Investigating the heat transfer performance and thermophysical properties of nanofluids in a circular micro-channel

In this paper, the thermal performance of a circular shaped copper microchannel heat sink using three types of nanofluids is discussed analytically. Al2O3–Water, TiO2–water and CuO–water nanofluids were used in this analysis and the comparative thermal performance of these three nanofluids is also discussed. The hydraulic diameter of the circular channel is 400 μm and the total block dimension is 10 mm × 10 mm × 4 mm. A steady, laminar and incompressible flow with constant heat flux is assumed in the circular channel. The analyses are done at various volume fractions ranging from 0.5 vol.% to 4 vol.% and at a constant inlet velocity of 1.5 m/s. The results showed that the thermal performance can be increased significantly by using CuO–water nanofluid as a coolant for cooling of electronic heat sink when Al2O3–water and TiO2–water nanofluids showed less improvement.
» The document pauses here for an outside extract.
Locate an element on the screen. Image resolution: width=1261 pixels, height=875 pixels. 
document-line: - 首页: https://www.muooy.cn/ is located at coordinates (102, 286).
Compared to pure water, the highest improvement (13.15%) in the heat flux occurred for 4 vol.% CuO–water nanofluid when Al2O3–water and TiO2–water nanofluids showed 6.80% and 6.20% improvements respectively. This improvement in heat flux is calculated without considering the additional required pumping power due to the increased viscosity of nanofluids. Therefore, CuO–water nanofluid can be recommended to obtain maximum heat transfer performance in a circular microchannel heat sink.